In the time honoured tradition of the gardening column, here’s what I will be doing in my workspace this week:
Cleaning up my desks – all of them
As what’s now known as a digital nomad, I have a desk wherever I happen to be. One at home, another one I share with my life partner who runs a totally different solo operation, and a shared co-operative one at Hub Melbourne, which is a different seat every time I get to it.
Plus the car and the train. But the country office is where most of my stuff is – hard copy files, reference books (yes books!) and the main internet server.
So that’s the area that can get overrun with receipts, notes, drafts, mail, folders –well, you get the picture.
I find it hard to have a thinking space in the middle of clutter and although cleaning up doesn’t feel like work, I invoke the decluttering mantra of ‘what am I making space for in my life?’ to raise the whole job to another level.

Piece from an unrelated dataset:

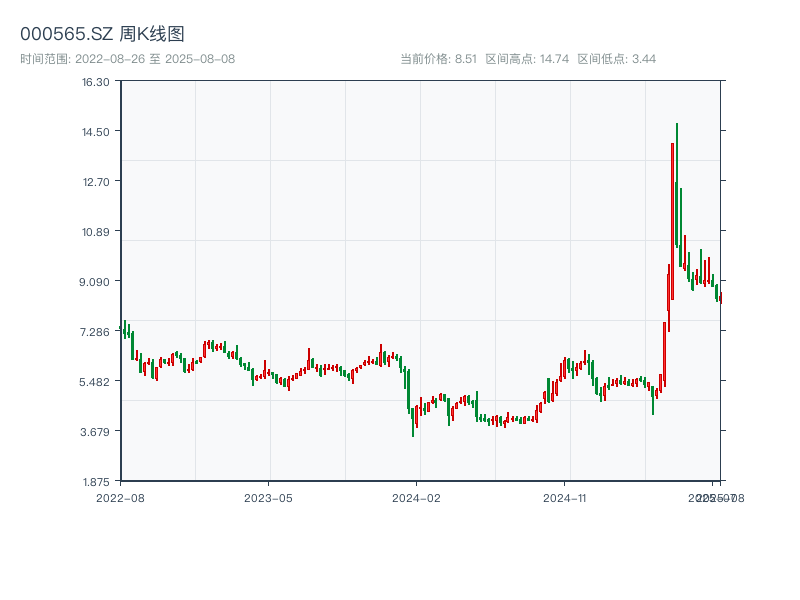Click the 3.679 y-axis label
The image size is (800, 600).
[x=96, y=431]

The space at the Hub is always tidy (mainly because I’m not in charge of it) but the other two require a clean sweep.
Cleaning up my act
This means getting rid of all the paperwork, meeting notes, drafts, redrafts and general accumulated detritus associated with a project.
Several of these were finished, although now I come to think of it, not paid for. Note: clean up the bills and invoices pile next.
Time to archive and recycle. And to file all the research notes for the next project. Try as we might, not all of this is digital, so there are always papers proliferating.
To celebrate the season I am purchasing folders in fuchsia, lime and tangerine. Knowing what colour something is sorted under saves so much vital searching time later. And they don’t cost more than the black ones, so why not?
Cleaning up my desktop
My computer desktop mirrors my real desk in that it seems to be littered with downloads, bits and pieces that I can’t decide where they go and odd pictures people have sent me that will be useful at some point.
Decision time – be ruthless. File or discard. Send them to the Cloud.
All this rubbish is slowing down my laptop’s performance anyway, so I have purchased an app that does the cleanup for me.
It manages to free up about 3 GB of space every time I send its little vacuum cleaner scurrying through the files under the digital desk making me feel virtuous and tidy.
Right, that’s better. Off to water the long-suffering indoor plant and buy a bunch of daffodils for the spotless space.
Let the new quarter of efficient, effective, targeted work begin!